(INPUT FOR THIS TASK begins)
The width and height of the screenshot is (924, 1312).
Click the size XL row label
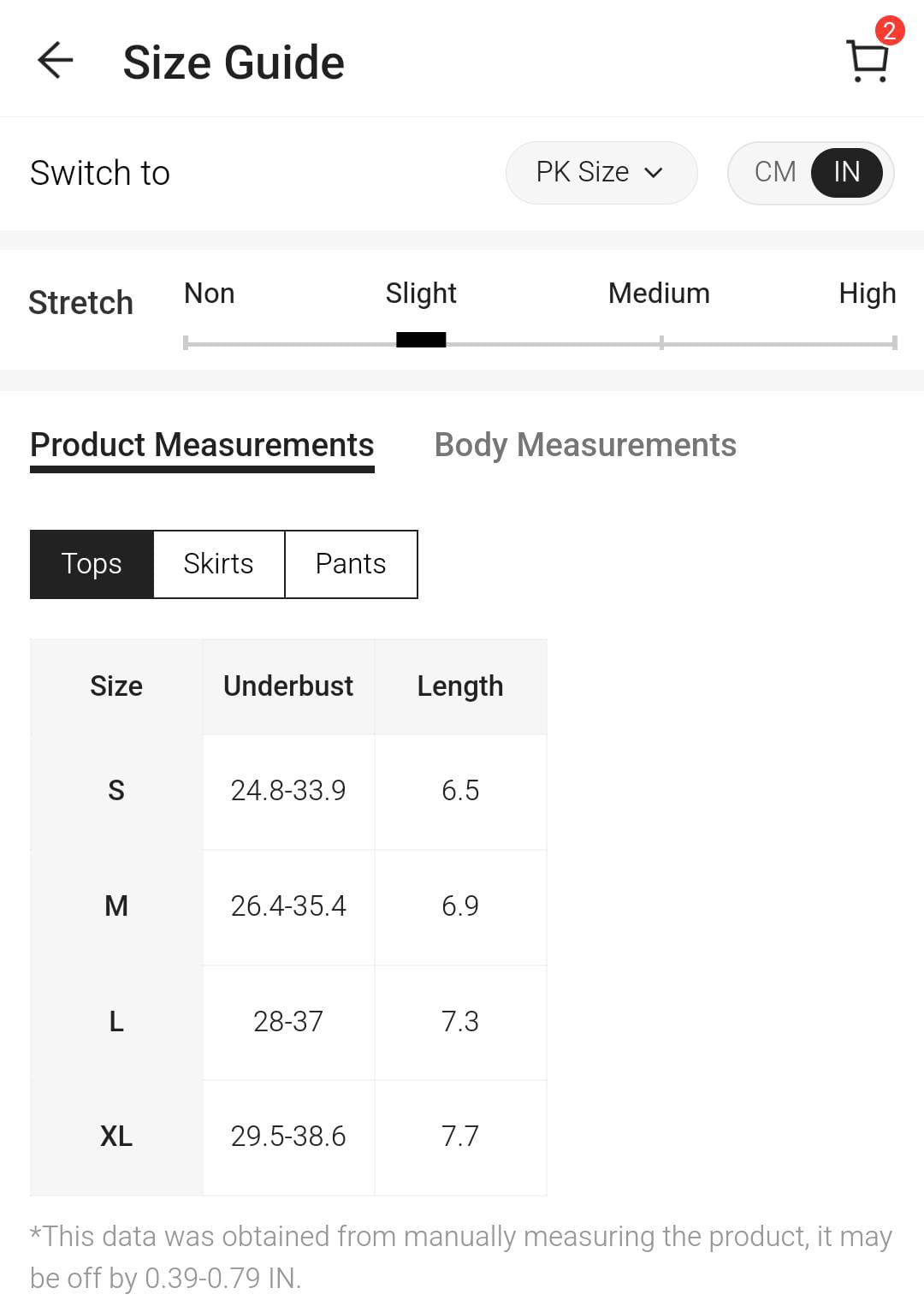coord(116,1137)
(INPUT FOR THIS TASK ends)
(INPUT FOR THIS TASK begins)
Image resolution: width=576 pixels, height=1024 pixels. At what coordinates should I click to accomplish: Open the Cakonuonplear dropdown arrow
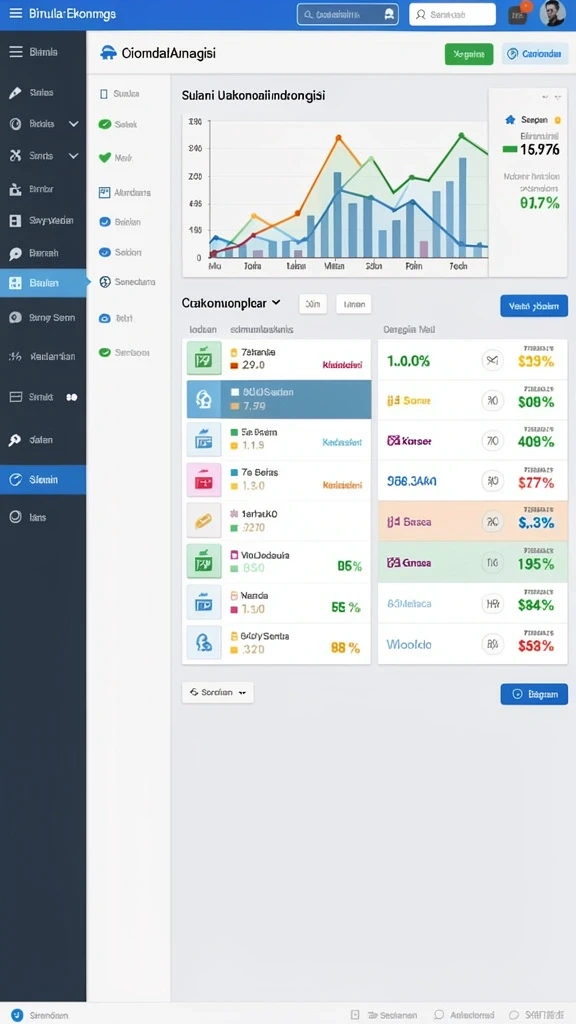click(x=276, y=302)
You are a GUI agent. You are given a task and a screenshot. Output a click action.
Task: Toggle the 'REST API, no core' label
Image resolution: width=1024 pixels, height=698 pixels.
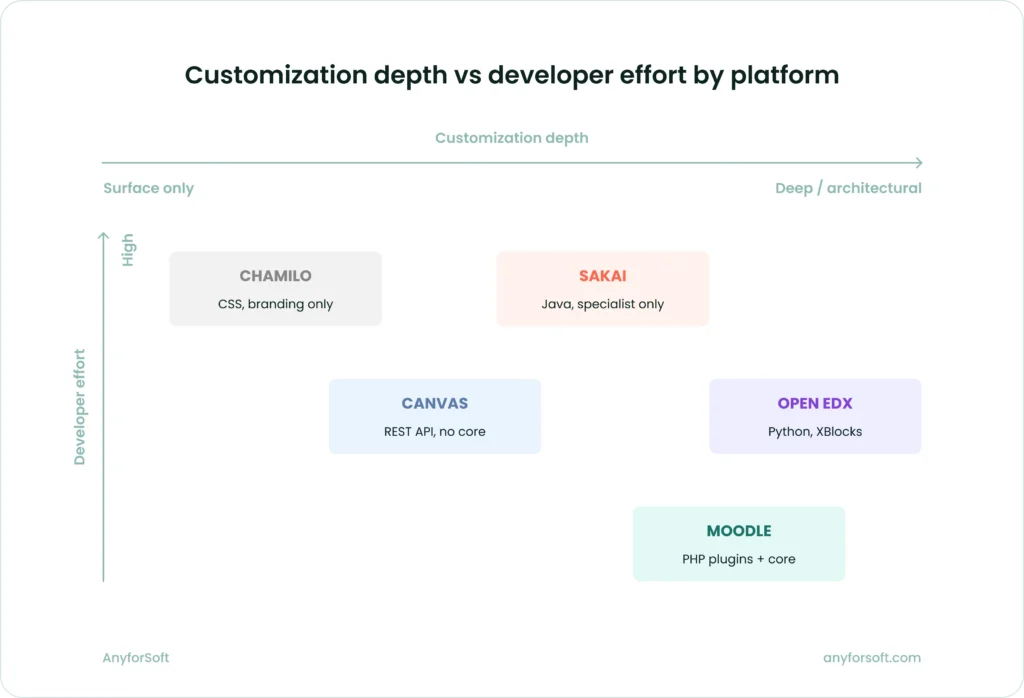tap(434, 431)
(INPUT FOR THIS TASK ends)
(INPUT FOR THIS TASK begins)
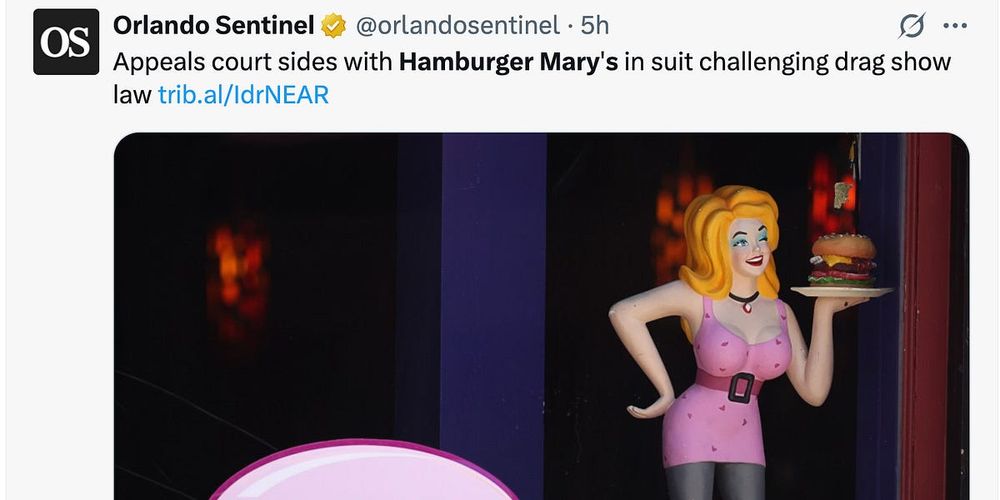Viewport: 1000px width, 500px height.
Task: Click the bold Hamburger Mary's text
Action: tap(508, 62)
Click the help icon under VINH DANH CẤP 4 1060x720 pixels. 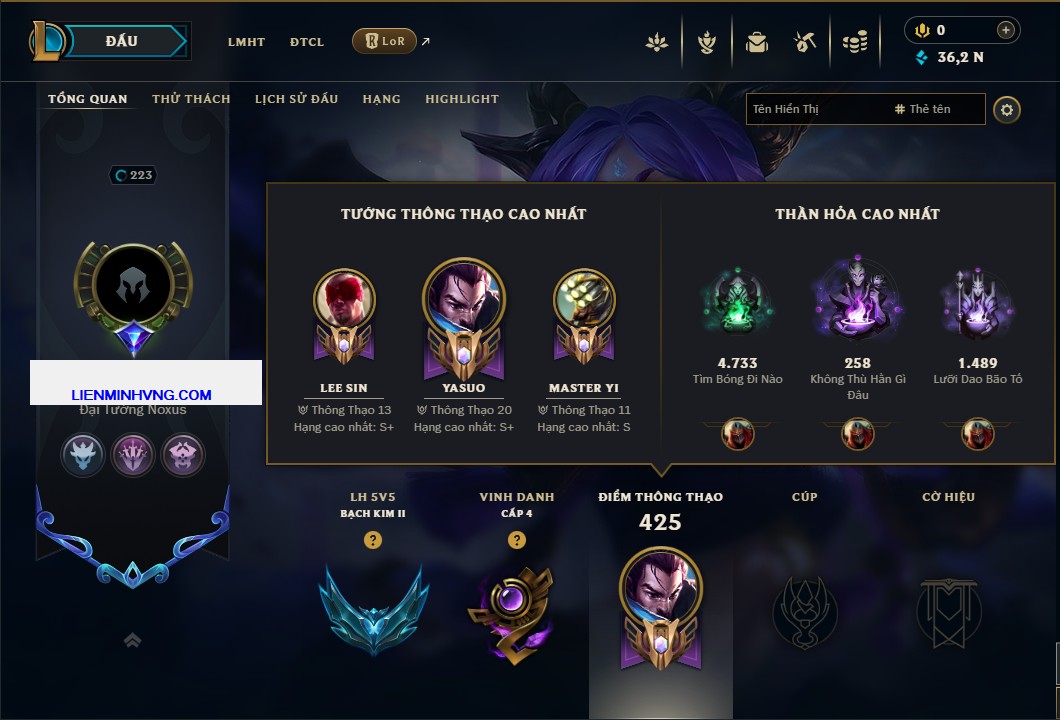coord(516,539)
(INPUT FOR THIS TASK ends)
- **THE PROBLEM**: Your task is to copy only the lines above starting at the one containing "Image resolution: width=576" and ending at the one containing "You are a GUI". Copy them exactly, both ends included, and omit the pictures.

- **EXPECTED ANSWER**:
Image resolution: width=576 pixels, height=1024 pixels. At what coordinates should I click to accomplish: Open the Cakonuonplear dropdown arrow
click(x=276, y=302)
You are a GUI agent. You are given a task and a screenshot. Output a click action.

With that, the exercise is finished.